Pindaro nacque a Cinocefale presso Tebe (in Beozia) nel 522 o quattro anni più tardi, nel 518 a.C. dalla nobile famiglia degli Egidi e completò ad Atene la sua formazione poetica e musicale, studiando con Laso d'Ermione. Il primo componimento attestato è la Pitica X, scritta nel 498 a.C. per un giovane della casata degli Alevadi di Tessaglia. Successivamente celebrò esponenti dell'aristocrazia ateniese. Nel periodo delle grandi guerre contro l'aggressore persiano, l'orientamento politico di Pindaro fu di neutralità o forse di simpatia per la Persia, in armonia con le tendenze prevalenti nella sua città natale. Poeta itinerante, si trasferì nel 476 in Sicilia alla corte dei tiranni Ierone di Siracusa e Terone di Agrigento, di cui celebrò le vittorie nei giochi panellenici. Rivaleggiò con Simonide e Bacchilide, che talvolta gli venne preferito e a cui rinfacciò di dedicarsi alla poesia per interesse, pur essendo egli stesso legato alle sorti e agli incarichi dei committenti. A Bacchilide si sentiva forse superiore per la dimensione etico-religiosa della propria opera. Tornato in Grecia, si spostò da Egina a Rodi, poi a Corinto; fu in seguito in Macedonia e a Cirene. Morì ad Argo nel 438 a.C., dopo aver raggiunto gli ottant'anni, reclinando il capo, secondo la leggenda, sulle ginocchia del giovane Teosseno di Tenedo, da lui cantato nell'XI Nemea.

Un'opera di grande vastità

Come Simonide, anche Pindaro fu un poeta di professione in rapporto a una committenza internazionale e sperimentò tutti i generi della lirica corale: inni agli dei, peani, ditirambi, parteni, iporchemi, encomi, treni, epinici. Il grande filologo alessandrino Aristofane di Bisanzio curò un'edizione della sua opera in 17 libri: 11 di carmi religiosi e 6 di carmi profani. A questi ultimi appartengono i 4 libri (unici rimasti) degli epinici, cioè dei canti a celebrazione dei vincitori nelle gare sportive. Essi comprendono 14 Olimpiche (per i vincitori dei giochi in onore di Zeus tenuti, ogni quattro anni, a Olimpia); 12 Pitiche (per i giochi in onore di Apollo, quadriennali, a Delfi); 11 Nemee (per i giochi in onore di Zeus, biennali, a Nemea nell'Argolide); 8 Istmiche (per i giochi in onore di Poseidone, biennali, a Corinto). Restano anche circa 350 frammenti di altre raccolte corali, specialmente di peana e ditirambi.

Uno stile alto

I componimenti di Pindaro sono organizzati in linea generale secondo lo schema seguente: l'occasione della vittoria e la celebrazione del vincitore; il racconto di un mito, variamente connesso con la stirpe dell'atleta vincitore o con il suo paese di origine; infine la riflessione etica (gnóme), che inquadra l'evento contingente in una meditazione più vasta intorno al destino dell'uomo.

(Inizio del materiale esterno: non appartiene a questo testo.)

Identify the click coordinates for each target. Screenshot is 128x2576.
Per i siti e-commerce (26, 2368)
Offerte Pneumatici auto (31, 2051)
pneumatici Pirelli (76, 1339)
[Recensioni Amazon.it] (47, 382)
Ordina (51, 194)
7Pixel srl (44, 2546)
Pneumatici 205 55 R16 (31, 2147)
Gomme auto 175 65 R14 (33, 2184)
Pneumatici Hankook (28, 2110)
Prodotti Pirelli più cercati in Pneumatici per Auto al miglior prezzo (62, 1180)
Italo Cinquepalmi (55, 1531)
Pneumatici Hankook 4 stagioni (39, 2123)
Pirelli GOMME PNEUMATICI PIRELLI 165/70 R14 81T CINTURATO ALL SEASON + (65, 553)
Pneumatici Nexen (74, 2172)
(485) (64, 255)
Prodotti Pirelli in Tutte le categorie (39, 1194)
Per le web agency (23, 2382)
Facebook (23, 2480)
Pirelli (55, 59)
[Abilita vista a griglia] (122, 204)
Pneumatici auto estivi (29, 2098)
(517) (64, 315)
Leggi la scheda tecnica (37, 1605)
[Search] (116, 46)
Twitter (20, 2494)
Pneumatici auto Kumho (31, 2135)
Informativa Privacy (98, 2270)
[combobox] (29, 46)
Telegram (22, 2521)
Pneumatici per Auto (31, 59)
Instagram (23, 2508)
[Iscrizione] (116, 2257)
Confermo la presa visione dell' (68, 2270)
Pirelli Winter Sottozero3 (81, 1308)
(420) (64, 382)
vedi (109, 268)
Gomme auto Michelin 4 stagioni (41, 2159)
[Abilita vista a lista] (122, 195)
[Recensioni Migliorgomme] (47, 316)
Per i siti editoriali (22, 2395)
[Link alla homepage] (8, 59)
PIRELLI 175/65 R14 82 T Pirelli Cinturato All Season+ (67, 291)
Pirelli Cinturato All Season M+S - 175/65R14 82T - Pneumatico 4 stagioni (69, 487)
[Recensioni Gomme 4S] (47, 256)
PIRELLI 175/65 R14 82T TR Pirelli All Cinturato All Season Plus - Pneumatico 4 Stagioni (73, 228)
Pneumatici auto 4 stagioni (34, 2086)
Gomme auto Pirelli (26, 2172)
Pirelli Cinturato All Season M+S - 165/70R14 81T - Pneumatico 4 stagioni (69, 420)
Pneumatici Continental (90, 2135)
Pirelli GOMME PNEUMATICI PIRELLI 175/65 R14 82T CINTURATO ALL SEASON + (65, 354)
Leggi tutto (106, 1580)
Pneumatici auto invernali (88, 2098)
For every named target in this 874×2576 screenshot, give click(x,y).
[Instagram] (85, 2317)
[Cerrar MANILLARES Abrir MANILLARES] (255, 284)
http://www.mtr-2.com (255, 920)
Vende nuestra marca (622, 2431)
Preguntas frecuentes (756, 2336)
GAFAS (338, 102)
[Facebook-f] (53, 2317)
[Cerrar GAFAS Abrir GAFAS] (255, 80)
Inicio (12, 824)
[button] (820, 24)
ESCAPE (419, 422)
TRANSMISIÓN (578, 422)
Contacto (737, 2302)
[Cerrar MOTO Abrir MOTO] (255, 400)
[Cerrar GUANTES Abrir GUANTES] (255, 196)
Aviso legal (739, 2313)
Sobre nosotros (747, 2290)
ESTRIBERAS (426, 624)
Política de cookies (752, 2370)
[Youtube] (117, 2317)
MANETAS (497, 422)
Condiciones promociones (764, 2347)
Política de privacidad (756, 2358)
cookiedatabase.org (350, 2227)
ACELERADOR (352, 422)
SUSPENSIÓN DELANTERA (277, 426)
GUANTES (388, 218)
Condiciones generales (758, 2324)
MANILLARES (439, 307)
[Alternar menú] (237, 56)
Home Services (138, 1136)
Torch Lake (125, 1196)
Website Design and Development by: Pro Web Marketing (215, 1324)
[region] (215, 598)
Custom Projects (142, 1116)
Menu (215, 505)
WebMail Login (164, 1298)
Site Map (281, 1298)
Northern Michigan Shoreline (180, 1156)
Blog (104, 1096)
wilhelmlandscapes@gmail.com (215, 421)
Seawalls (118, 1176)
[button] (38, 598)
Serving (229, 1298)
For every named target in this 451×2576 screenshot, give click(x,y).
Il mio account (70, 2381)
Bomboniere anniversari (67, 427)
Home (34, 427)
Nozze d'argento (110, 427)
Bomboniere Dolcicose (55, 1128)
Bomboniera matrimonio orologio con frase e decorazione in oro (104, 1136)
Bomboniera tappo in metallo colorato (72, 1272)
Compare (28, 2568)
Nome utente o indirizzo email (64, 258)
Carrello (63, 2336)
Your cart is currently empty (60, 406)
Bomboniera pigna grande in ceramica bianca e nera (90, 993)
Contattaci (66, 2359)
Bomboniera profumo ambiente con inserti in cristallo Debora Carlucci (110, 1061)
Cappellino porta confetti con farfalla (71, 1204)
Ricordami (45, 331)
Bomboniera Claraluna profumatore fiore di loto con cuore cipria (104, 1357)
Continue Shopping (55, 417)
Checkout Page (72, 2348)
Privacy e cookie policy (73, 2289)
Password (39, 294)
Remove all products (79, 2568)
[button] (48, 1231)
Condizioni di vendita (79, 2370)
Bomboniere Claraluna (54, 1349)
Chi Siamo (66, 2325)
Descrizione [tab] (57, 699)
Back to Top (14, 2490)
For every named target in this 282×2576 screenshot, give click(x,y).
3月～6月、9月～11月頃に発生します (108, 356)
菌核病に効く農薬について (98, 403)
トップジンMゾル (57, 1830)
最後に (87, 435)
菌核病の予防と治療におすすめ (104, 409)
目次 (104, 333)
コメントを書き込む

Conformemente alla sua adesione all'etica aristocratica, Pindaro ritiene che l'areté (ossia il valore) sia innato nell'uomo, retaggio di sangue e di stirpe, non acquisibile con la disciplina o l'esercizio: del valore è espressione l'eroe del mito e, sul piano umano, l'atleta vincitore. Nel significato anche religioso che assume nella Grecia classica l'evento sportivo, la realtà umana si proietta sullo sfondo luminoso del divino, che il poeta intende liberare da ogni possibile contraddizione e contaminazione del male. Il mondo concettuale di Pindaro non si esprime in una tessitura di passaggi logici, ma si rivela in una serie di immagini concentrate e possenti, di impervia sublimità. Esse sono allineate talora senza precisi raccordi, secondo un gusto di trapassi repentini (di qui la qualifica, poi divenuta espressione comune e generica, di voli pindarici).

La lingua di Pindaro è, come in tutta la lirica corale, il dialetto dorico, intessuto di reminiscenze epiche e di forme eoliche.